Data integration is one of the most impactful initiatives you can take to benefit your organization. There’s a wealth of knowledge to be gained by having better visibility of the data in the systems you use every day. Harnessing your data by bringing it together into one location can provide insights that have the potential to improve everything your company does.
To achieve data integration, you have two options: Use a data integration platform, or write custom code. Whichever you choose, it’s critical to take time to think through the process before you start. In this article, we’ll walk you step-by-step through everything you need to consider.
Define Your End Goal
For any data integration project, it’s best to begin with the end in mind. What do you want to accomplish by bringing all of your data together? Many companies seek to achieve more in-depth reporting and analytics, enabling them to evaluate and improve their operations.

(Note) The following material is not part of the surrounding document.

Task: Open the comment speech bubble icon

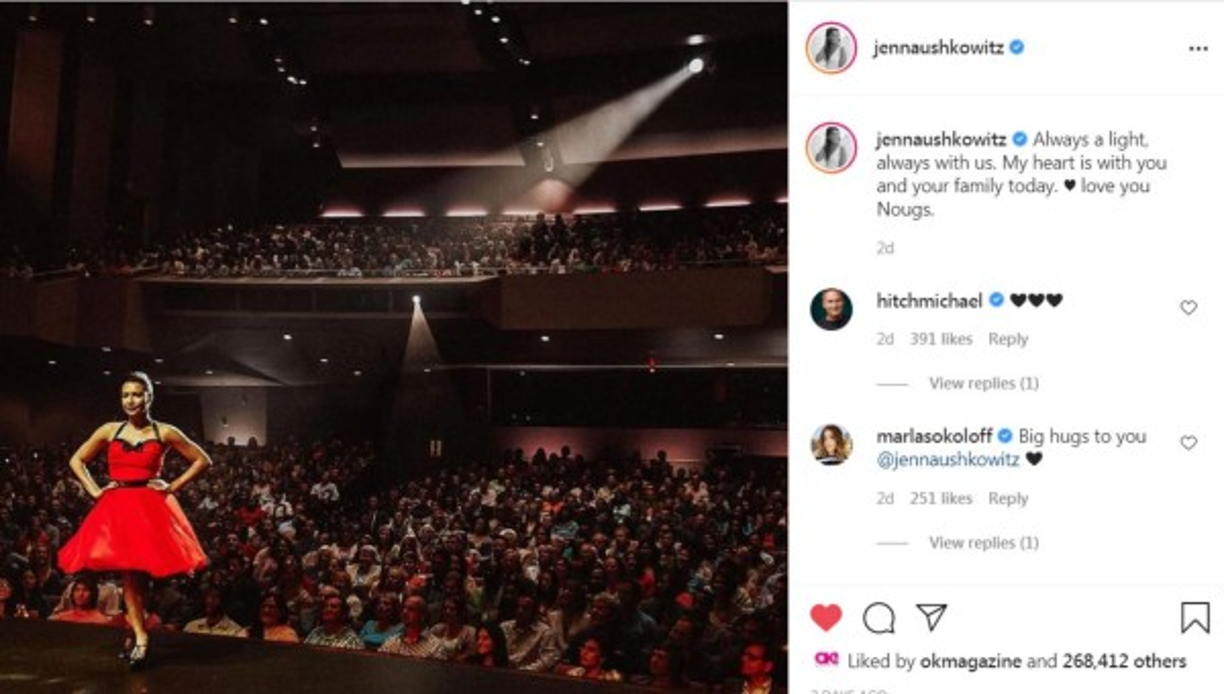Action: [879, 618]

Let’s say, for example, that your ultimate goal is to use a business intelligence (“BI”) tool to develop a dashboard to help executives have better visibility of key metrics. Your first step is to determine which fields you’ll need for the charts, KPIs, tables etc. you want to create. This will show you how much data you need to push through your data pipeline. It doesn’t make sense to put in the time and effort to pull together all of your data right from the start if what you really need are a handful of fields to feed a few charts.
Instead, take a phased approach by limiting your first phase to only the data required to reach your immediate goal. You can always add more in the future. Better to achieve a few quick wins than to create a monster project that takes forever to complete. Phasing in gradually has the added benefit that if you decide after phase one that you want to switch from hand-coding to using a data integration platform, or move from one data integration platform to another, you’ve minimized your sunk costs.
Explore Your Options
After you’ve defined your goal, the next step is to figure out exactly how you’re going to get there. As mentioned above, you can either hand-code your solution or use a commercial data integration platform.
If you’re considering a data integration platform, allocate adequate time to research your options. Plan on several weeks at a minimum to complete this task. There are many platforms on the market, and depending on your needs, not all will be a good fit.
A good place to start is the research firm Gartner. You can pay to receive a detailed report from them, or you can just search for “data integration gartner magic quadrant”. This is a chart summarizing how Gartner ranks each of the data integration platforms. Starting with a resource like this will let you know who the players are and get you pointed in the right direction. Pick three or four platforms, go to the companies’ websites, and sign up for their demos. (Read about my experience going through the demo process.)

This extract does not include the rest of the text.